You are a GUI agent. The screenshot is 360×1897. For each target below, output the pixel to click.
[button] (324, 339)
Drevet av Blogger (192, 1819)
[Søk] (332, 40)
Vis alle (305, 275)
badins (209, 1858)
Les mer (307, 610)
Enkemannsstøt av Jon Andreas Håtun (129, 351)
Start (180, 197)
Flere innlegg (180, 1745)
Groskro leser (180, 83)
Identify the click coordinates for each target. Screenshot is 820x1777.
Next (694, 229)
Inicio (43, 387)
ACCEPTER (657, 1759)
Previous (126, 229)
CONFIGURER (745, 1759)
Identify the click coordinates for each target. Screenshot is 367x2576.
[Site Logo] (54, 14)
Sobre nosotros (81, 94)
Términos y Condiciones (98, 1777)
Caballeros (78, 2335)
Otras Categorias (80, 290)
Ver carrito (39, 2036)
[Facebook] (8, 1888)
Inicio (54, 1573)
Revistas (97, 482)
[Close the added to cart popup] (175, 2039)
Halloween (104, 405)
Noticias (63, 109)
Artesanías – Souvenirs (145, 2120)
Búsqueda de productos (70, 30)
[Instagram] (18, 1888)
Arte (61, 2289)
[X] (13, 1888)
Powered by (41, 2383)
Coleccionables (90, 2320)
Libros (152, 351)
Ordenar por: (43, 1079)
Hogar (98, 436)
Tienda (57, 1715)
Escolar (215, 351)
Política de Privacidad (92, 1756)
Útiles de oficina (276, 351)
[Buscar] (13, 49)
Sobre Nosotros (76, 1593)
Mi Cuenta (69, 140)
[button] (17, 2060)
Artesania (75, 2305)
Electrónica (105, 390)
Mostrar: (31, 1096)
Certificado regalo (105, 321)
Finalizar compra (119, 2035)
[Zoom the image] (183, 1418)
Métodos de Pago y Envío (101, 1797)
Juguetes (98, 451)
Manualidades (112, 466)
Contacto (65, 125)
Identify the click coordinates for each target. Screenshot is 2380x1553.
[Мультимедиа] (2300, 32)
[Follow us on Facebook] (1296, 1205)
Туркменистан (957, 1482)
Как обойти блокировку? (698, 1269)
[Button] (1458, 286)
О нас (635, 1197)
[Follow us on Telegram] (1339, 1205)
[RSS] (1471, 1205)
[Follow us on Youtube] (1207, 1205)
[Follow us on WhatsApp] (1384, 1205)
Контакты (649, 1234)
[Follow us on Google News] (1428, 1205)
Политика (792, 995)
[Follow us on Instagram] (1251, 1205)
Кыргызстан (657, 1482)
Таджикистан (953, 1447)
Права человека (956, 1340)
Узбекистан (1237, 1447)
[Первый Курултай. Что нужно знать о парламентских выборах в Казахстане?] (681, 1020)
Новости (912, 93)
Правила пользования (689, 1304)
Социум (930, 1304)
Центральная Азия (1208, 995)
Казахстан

---+---

WORK ORDER
Give the number of lines in the records that contain the string "each", with no other output.

SOLUTION FOR THIS EXERCISE
4